BEGIN Document segment

Randi -- first the breaking news.
RANDI KAYE, CNN CORRESPONDENT: Anderson, we do have breaking news to tell you about. As you know, sources all along telling us that the toxicology report and the coroner's report and the autopsy results would be made public by the end of this week. Well, now tonight I can tell you, as you heard as well, that the final results and the report will not be made public until sometime next week.
I spoke with a source with knowledge of the autopsy. And he told me that the finishing touches are still being done, still being put on that report. And we can't expect it until some time next week.
So Anderson, yet another delay.
COOPER: All right, Randi, you've been working your sources who some new information tonight regarding the timeline and the scene when paramedics actually arrived at the house after that 911 call. What did they find?
KAYE: Well, this is some new information. I spoke with Captain Steve Ruda from the L.A. Fire Department. And he told me that Jackson was not breathing and had no pulse when paramedics arrived at the scene of his rented mansion. He said he was in, quote, "dire need of help."
Now, let me set the scene for you at the house and put some things in perspective here and show you a little bit of the time line of how this all occurred. We know that the 911 call came in at 12:22 in the afternoon on June 25th. Apparently it was not mentioned -- Michael Jackson was not mentioned that he was the victim there.
The call, we now know, lasted 32 seconds. it took paramedics four of them in all -- three minutes and 17 seconds to get to his house. Captain Ruda with the fire department told me that Mr. Jackson got what he called "the hallelujah package," which means he really got the works in this case. And at the house, Anderson, paramedics worked on Michael Jackson for 42 minutes.
COOPER: I've never heard that term, "the hallelujah package." Why did they work on him at the house for those 42 minutes? Why not just take him to the hospital right away? Was he not stable he couldn't be moved? KAYE: I wanted to know that same thing, actually, and he called it a scoop-and-run. That's when they pick up and transport right away. That did not happen in this case for a number of reasons, Anderson.

END Document segment
BEGIN Recorded data

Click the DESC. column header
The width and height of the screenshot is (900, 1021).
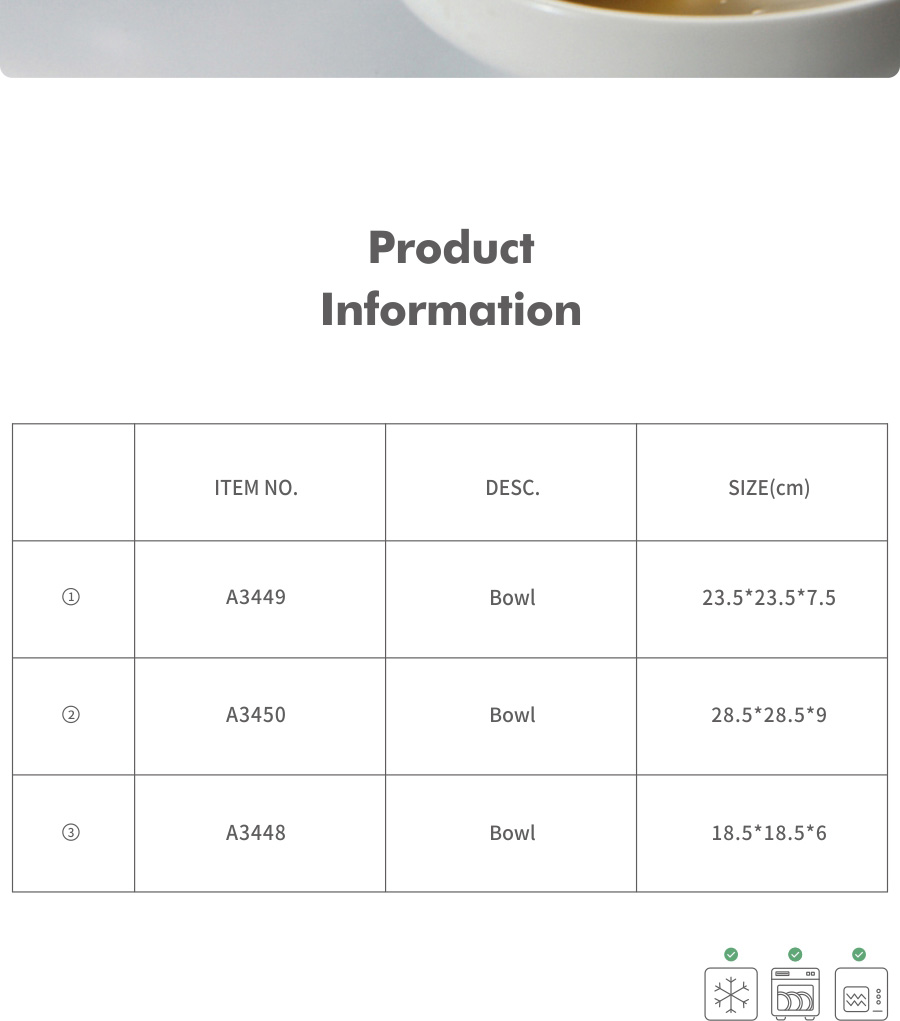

END Recorded data

What you will do:
1 > Please set down the part of the Michael Jackson transcript starting at "I spoke with a" and ending at "did they find?".
2 > According to the Michael Jackson transcript, for how many minutes did paramedics work on Jackson at the house?
3 > Extend the Michael Jackson transcript from the point where it stops.

Answers per task:
1 >
I spoke with a source with knowledge of the autopsy. And he told me that the finishing touches are still being done, still being put on that report. And we can't expect it until some time next week.
So Anderson, yet another delay.
COOPER: All right, Randi, you've been working your sources who some new information tonight regarding the timeline and the scene when paramedics actually arrived at the house after that 911 call. What did they find?

2 > 42 minutes.

3 >
First of all, I'm told that Dr. Conrad Murray, Michael Jackson's personal physician -- who we just heard a little bit more about from Ted there in Vegas -- he took responsibility at the scene, this fire captain told me. He was in charge. He was calling the shots. He decided and determined that it was best to work on him there for those 42 minutes and try and get him breathing at the scene.
Captain Ruda told me that when a patient is pulse-less and not breathing, there are many things of course that paramedics can do to try and get the heart beat again. They gave him oxygen, they gave him medicines that he would not name; nothing seemed to work.
But again, this is treatment that was prescribed at the scene, and that's why he wasn't transported. And in those 42 minutes, that's actually part of the "golden hour," I'm told. That's what paramedics call it. It's all the time they have to jump-start the blood pressure and get the heart going again.
The fire captain I've spoke with told me that if a patient is just too far gone, obviously, no matter how long they work on him, nothing is going to help.
COOPER: And how much time has to pass before a patient is simply too far gone?
KAYE: A patient, I'm told by this fire captain, can go without oxygen for about four to six minutes before severe brain damage sets in followed by death. I asked him if that's what happened in the case of Michael Jackson and the Captain Ruda told me, quote, "based on what paramedics saw at the scene, they tried every technique known in the field. Still, we know, he could not be saved."
In the end they loaded him into the ambulance at his rented mansion in Beverly Hills. It was about a two-mile drive or so from there to the UCLA Emergency Room. It took a little over four minutes and as we know now, that is where he died.